* [DOCUMENT PASSAGE]

You only have to look at who set up the UN IPCC to know this process isn’t about real science, it’s politics corrupted by the alarmist environmental movement all the way back to “Silent Spring”, Erlich and the Club of Rome doomsday cult.
These people have an agenda to slow economic and population growth by any means until we have achieved their Malthusian recommended natural balance between society’s impact on their precious planet, whereby nature is valued more important than humanity and our future.
They believe in a controlled future run by a elite socialist global government, that will regulate us to prevent us from destroying ourselves and the environment. Whereas I believe in humanity’s current scientific and technological progress will achieve population stabilization and sufficient growing GDP and personal wealth to allow nations to cooperate to solve real local and global environmental hazards not manufactured issues like `climate change’ and the so-called energy transition we are unfortunately grappling with now.

Reply to  Curious George
July 9, 2025 11:21 am

I think Prof. Paul Reiter was the first to put an exclamation point on that truism two decades ago to the chagrin to this day of those whose view is nothing more than a belief.

The consensus fallacy is a logical fallacy that asserts a statement is true because it’s accepted by a group. Science is a process (scientific method) in which evidence is the touchstone – often a “minor” problem for consensus believers. In many cases it is even worse as a legitimate poll was never taken so concensus was not even established and often reflects the view of a relatively small group (e.g., Board of a professional society).

Bob
July 8, 2025 6:25 pm

How is the Times still in business?

Walter Sobchak
Reply to  Bob
July 8, 2025 9:19 pm

They publish in a city that is about to elect a jihadi communist as a mayor.

Mr.
Reply to  Bob
July 9, 2025 5:54 am

They pander to the political leanings of their customers.

The NYT publishes the desired pap, but also consider who scribes the pap.

* [ITEMS]
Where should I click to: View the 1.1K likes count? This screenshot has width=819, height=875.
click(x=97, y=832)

--

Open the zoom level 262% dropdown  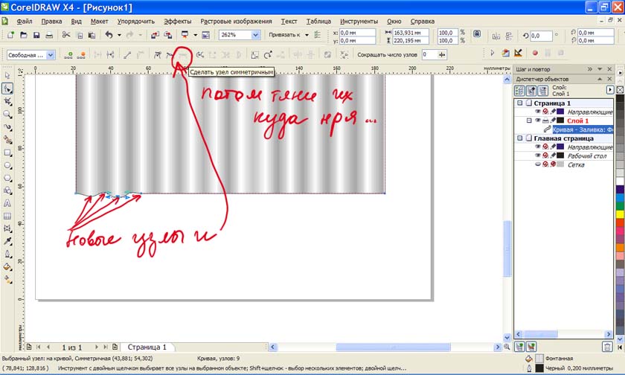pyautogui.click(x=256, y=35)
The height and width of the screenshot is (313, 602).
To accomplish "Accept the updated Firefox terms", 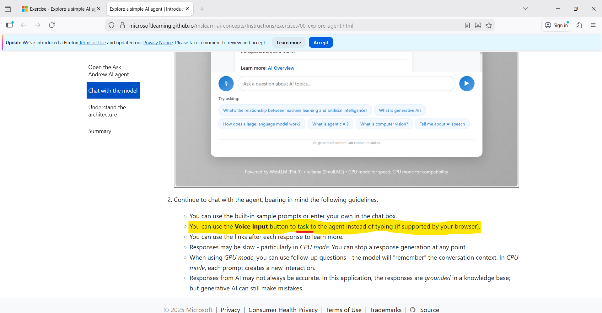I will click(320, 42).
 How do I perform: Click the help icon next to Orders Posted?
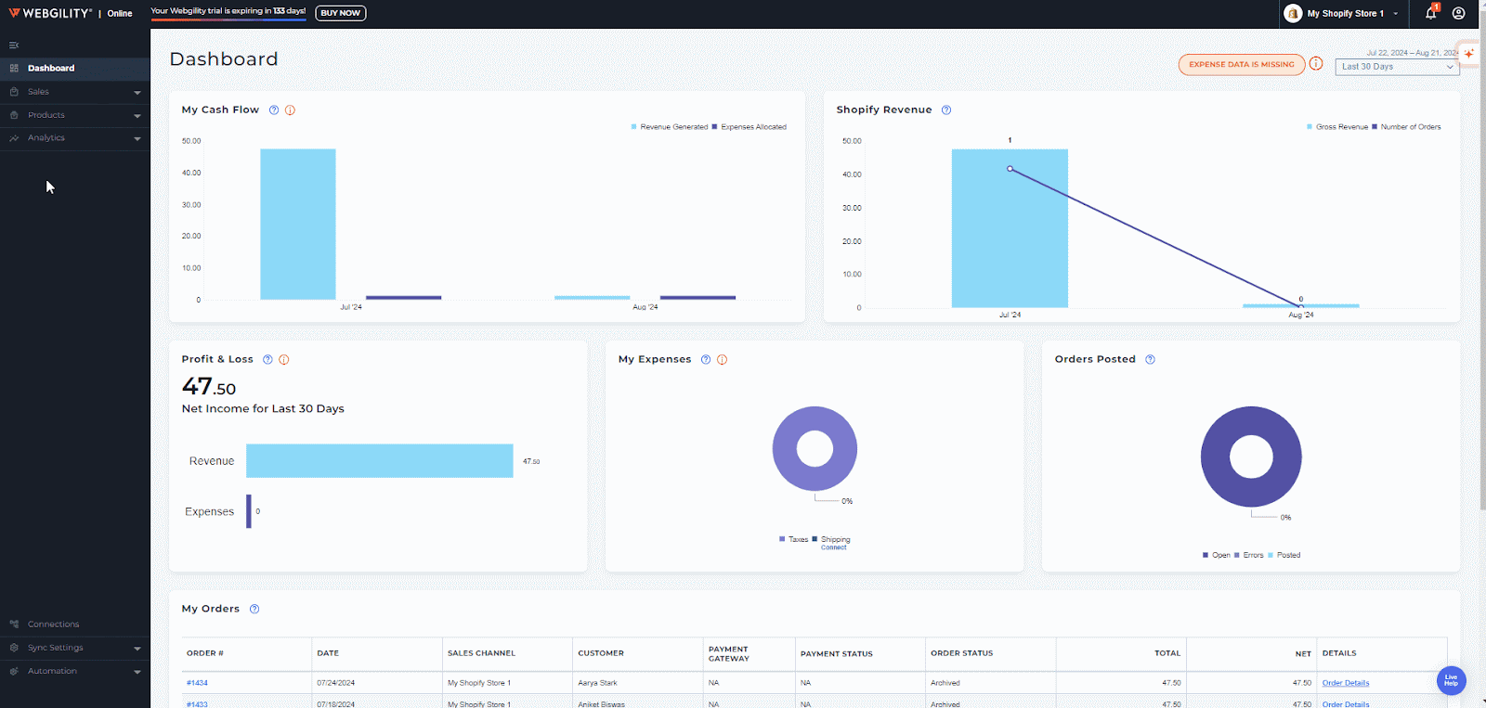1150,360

---

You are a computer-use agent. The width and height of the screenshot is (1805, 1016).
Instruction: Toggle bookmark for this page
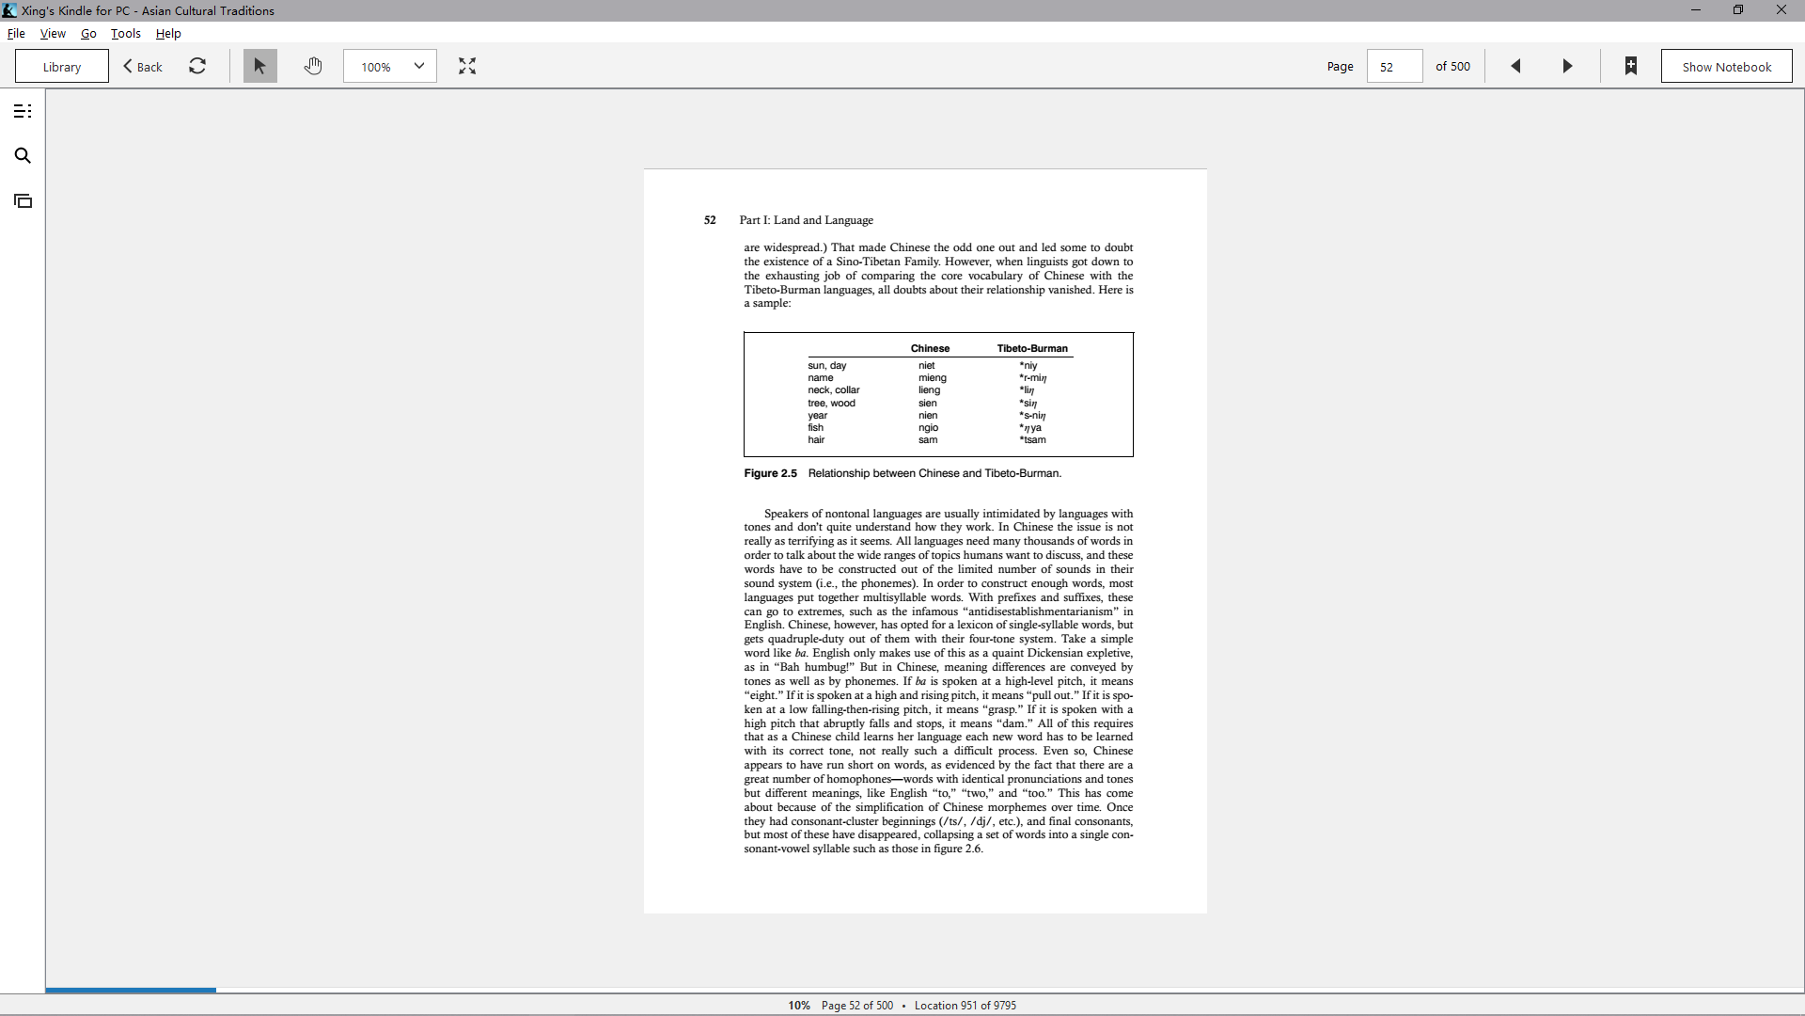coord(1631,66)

* [WHAT TO WORK ON]
In the comment thread, what is the consensus fallacy defined as?

* [EXERCISE RESPONSE]
A logical fallacy that asserts a statement is true because it's accepted by a group.